South Australia’s 2018–19 grain harvest estimate has been lifted to 5.3 million tonnes with many farmers cutting for hay due to the drought and demand for feed.
The Harvest Edition of the State Government’s Crop and Pasture Report released today shows the final crop production was 400,000 tonnes higher compared to the previous forecast in November last year, due to favourable late spring conditions on Eyre Peninsula and central and southern Yorke Peninsula.
While the harvest estimate is significantly under the 10-year long-term average of 7.9 million tonnes, the farm gate value of $2 billion is higher than in 2017-18.
Minister for Primary Industries and Regional Development Tim Whetstone, who met with the State Government’s Dry Working Conditions Group last week, said farmers remain resilient despite the grips of drought.
“The feedback I am getting from industry and through the Dry Conditions Working Group is that harvest has been very patchy across South Australia with some farmers reportedly having record crops, while others have no crop at all,” said Minister Whetstone.

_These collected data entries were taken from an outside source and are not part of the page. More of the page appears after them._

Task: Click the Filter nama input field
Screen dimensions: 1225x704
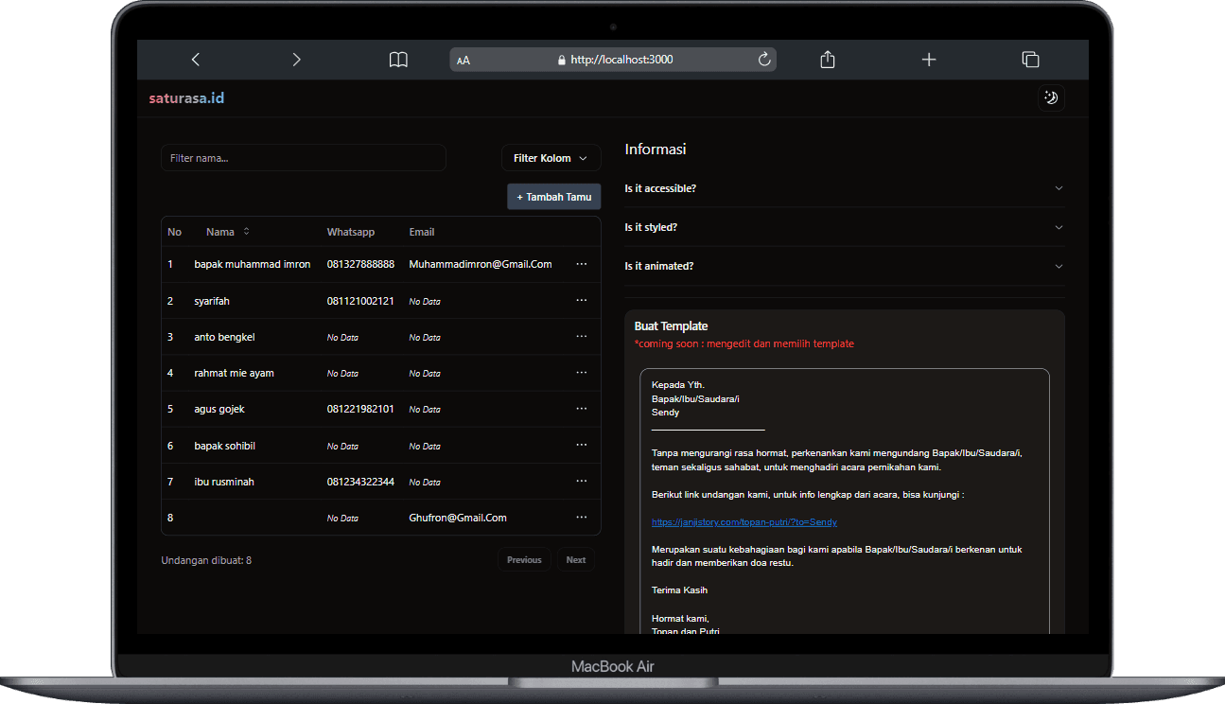Action: (x=303, y=158)
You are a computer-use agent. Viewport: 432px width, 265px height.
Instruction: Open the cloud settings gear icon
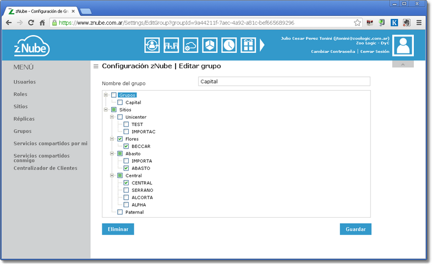(x=190, y=45)
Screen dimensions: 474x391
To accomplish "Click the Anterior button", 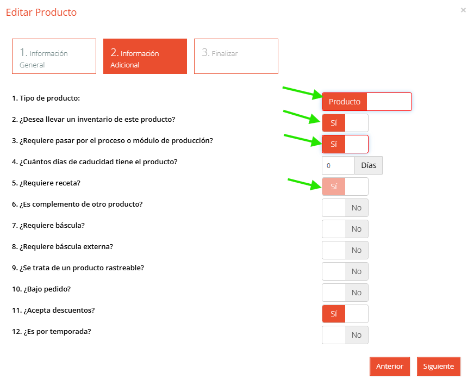I will tap(390, 366).
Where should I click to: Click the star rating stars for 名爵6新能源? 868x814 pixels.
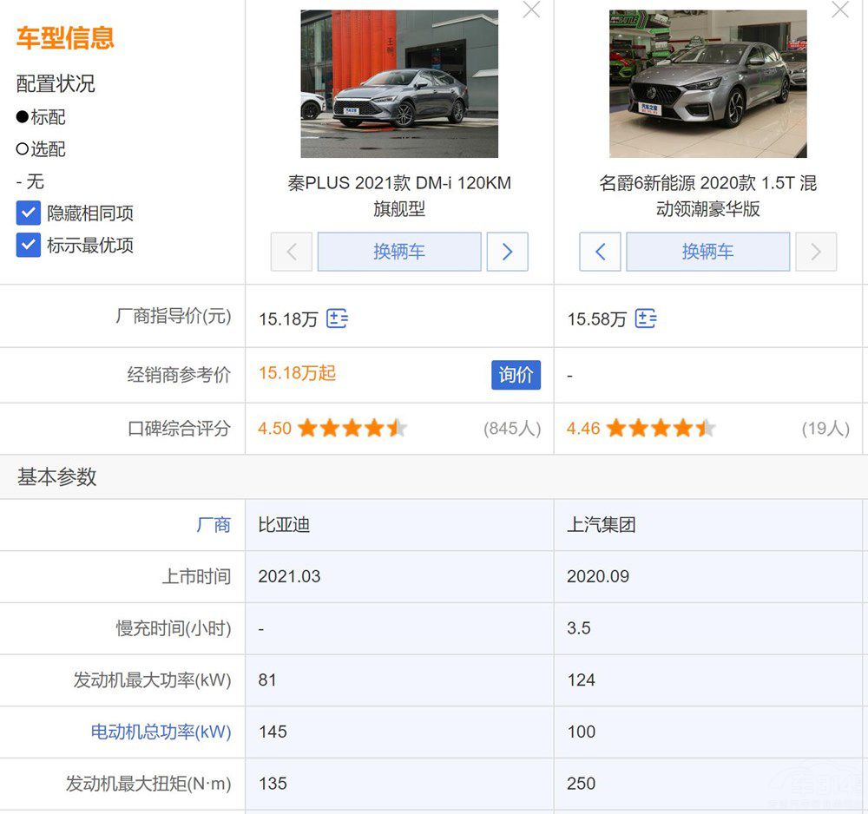pyautogui.click(x=660, y=428)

“For many it has been a forgettable harvest, but one I hope will assist in making future decisions to drought proof farms.

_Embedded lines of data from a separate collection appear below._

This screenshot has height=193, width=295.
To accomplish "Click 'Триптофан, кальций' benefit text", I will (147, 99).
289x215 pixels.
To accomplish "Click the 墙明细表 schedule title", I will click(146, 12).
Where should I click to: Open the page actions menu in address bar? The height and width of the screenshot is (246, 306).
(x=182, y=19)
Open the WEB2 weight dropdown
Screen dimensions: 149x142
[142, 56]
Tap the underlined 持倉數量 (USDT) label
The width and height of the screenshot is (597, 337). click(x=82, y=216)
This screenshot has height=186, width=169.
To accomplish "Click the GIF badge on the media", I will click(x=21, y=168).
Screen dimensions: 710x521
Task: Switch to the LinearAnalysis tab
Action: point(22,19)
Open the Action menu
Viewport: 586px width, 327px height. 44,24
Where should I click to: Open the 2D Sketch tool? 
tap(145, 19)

“Yields have been highly variable depending on rainfall, soil type and frost damage and many districts.
“However areas such as Southern Yorke Peninsula, Lower Eyre Peninsula and the Mid and Lower South East experienced average to above average yields.
“Barley yields were higher than expected in a number of districts, while wheat yields were lower, mainly due to drought and frost.
“Pasture feed in most districts has been exhausted and ground cover levels are very low, increasing soil erosion risk.
“In stark contrast, pastures in some areas such as the lower South East are good quality.”
The final 2018-19 Crop and Pasture Report is due out in March 2019. View the report at www.pir.sa.gov.au/cropreport.